Task goal:
When you reach the line containing "Where should I click to: Click", begin copying exactly, and keep going through the last line of the records below, copying nothing before it.

(Stored records)
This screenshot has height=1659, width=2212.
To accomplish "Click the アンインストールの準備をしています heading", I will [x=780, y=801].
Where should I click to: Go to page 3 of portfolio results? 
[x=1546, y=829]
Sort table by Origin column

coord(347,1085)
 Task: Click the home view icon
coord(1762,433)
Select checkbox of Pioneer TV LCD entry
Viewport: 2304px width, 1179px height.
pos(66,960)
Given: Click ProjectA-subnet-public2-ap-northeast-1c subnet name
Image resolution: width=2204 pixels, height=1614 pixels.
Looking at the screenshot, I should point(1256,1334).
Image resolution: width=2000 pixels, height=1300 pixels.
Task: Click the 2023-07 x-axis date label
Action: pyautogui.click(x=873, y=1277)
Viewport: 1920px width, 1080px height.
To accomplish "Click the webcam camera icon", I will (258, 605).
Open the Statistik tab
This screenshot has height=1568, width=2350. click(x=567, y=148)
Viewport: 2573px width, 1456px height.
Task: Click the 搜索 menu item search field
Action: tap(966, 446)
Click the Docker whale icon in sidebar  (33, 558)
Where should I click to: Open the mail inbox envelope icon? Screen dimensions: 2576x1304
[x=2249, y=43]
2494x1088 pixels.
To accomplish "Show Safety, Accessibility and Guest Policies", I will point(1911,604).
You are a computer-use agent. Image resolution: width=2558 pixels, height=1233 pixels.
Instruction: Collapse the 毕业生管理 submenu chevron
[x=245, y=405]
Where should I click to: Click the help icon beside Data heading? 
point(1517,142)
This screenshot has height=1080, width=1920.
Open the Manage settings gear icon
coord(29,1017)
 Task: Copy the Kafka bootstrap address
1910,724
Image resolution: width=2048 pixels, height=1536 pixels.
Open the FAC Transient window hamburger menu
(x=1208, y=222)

Answer box:
Where should I click to: Click the help icon beside Data heading? 
point(1517,142)
This screenshot has height=1080, width=1920.
Open the Manage settings gear icon
coord(29,1017)
 Task: Copy the Kafka bootstrap address
1910,724
Image resolution: width=2048 pixels, height=1536 pixels.
Open the FAC Transient window hamburger menu
(x=1208, y=222)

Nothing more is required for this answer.